Conta
Estavam em reforma, acho que iria ter um show.
Pois é.
Sentei no meio fio e a chuva me encharcou sem que eu pudesse impedir.
Conversava comigo mesmo, enquanto os carros passavam e as pessoas corriam para não se molhar.
Lembrava de uma amiga que dizia que eu nunca havia seguido meu coração. Não, ela não estava errada e eu sei muito bem que eu sempre segui razão.
Senti, antes de estar ali na sarjeta, que era hora de deixar de ser tão distante de mim e fazer o que eu nunca fiz, que era justamente escutar o que meu coração dizia.
Ai que papo mais melado, eu sei.
Andei três vezes de um lado para o outro (sim, era enorme o lugar por onde andava), de cabeça baixa, seguindo aquela marca branca no chão que levava até a próxima estação do metro.
Chorava sem conseguir me conter. Usava óculos escuro para esconder meus olhos vermelhos. Não era por tristeza, era decepção. Talvez tenha sido indignação, sei lá.
O problema é querer mais do que os outros podem oferecer.
Fui parar numa escadaria, a chuva me levou até lá. Caio Fernando Abreu dizia: "Ele ainda não quer deixar de ser sozinho. Se fosse assim, ah se fosse assim, ele iria ao encontro do poente".
Cai em tentação, chorei mais do que minhas lágrimas podiam escorrer.
Voltei para o mesmo lugar de onde havia saido, encostei no banco do metro e não levantei minha cabeça. Minha calça já seca se molhara com meu desejo escorrido pelos olhos, minhas mãos tremiam e minha pressão foi caindo.

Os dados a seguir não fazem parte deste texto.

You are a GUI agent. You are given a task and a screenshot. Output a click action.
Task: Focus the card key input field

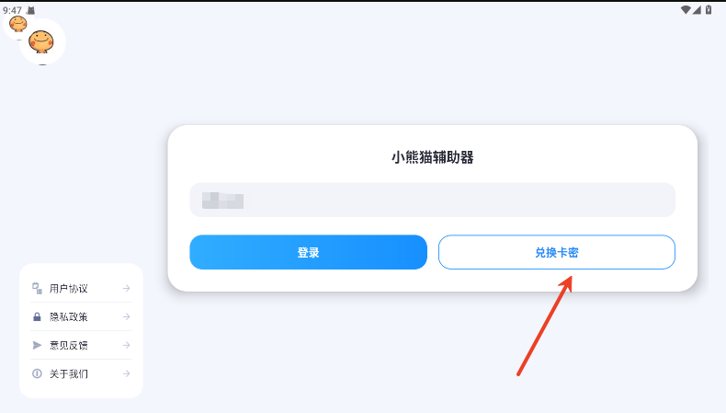click(433, 200)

Sai numa estação qualquer, pra respirar.
Me dei conta de que não é o velho pressentimento do meus ombros cairem que iria trazer os olhos pra perto de mim. Nem nada traria. Talvez nem ele mesmo.
E minha conta se abrira para um novo fim.
Mas apenas criança és, embaixo da chuva, perdida em contradição.
A espera do tempo pra fazê-lo sorrir.
Conta pra ele que ninguém faz milagres, nem mesmo eu.
As pessoas se cansam.
Se dê conta do que se perde.
Conta os dias e perceba se teus planos ainda são os mesmos.
E se eu tivesse raiva, não traria minha conta para você ler.